Data to process:
━━━━━━━━
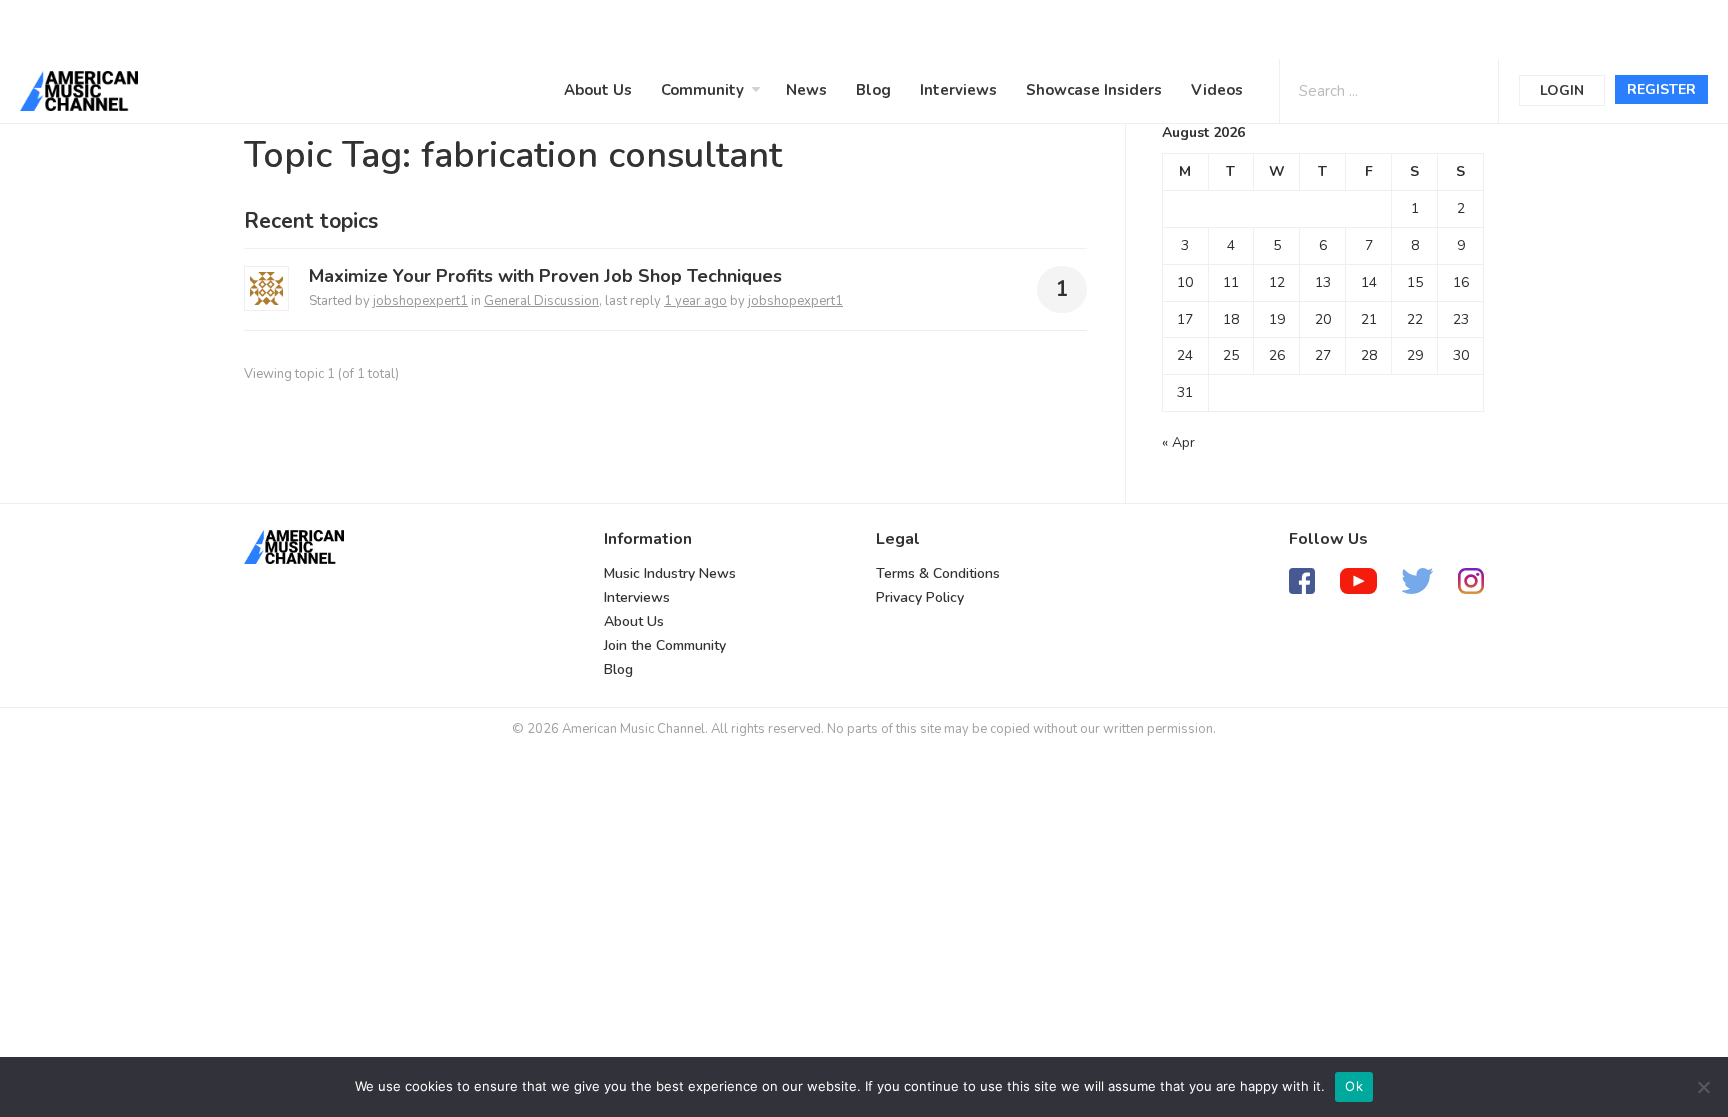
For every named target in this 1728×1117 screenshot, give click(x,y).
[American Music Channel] (294, 547)
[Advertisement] (604, 27)
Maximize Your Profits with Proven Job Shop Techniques (545, 276)
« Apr (1178, 442)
━━━━━━━━
Aim of the task:
Write out each entry exactly as given, omitting any picture.

Task answer:
For every named target in this 1728×1117 screenshot, give click(x,y).
[American Music Channel] (294, 547)
[Advertisement] (604, 27)
Maximize Your Profits with Proven Job Shop Techniques (545, 276)
« Apr (1178, 442)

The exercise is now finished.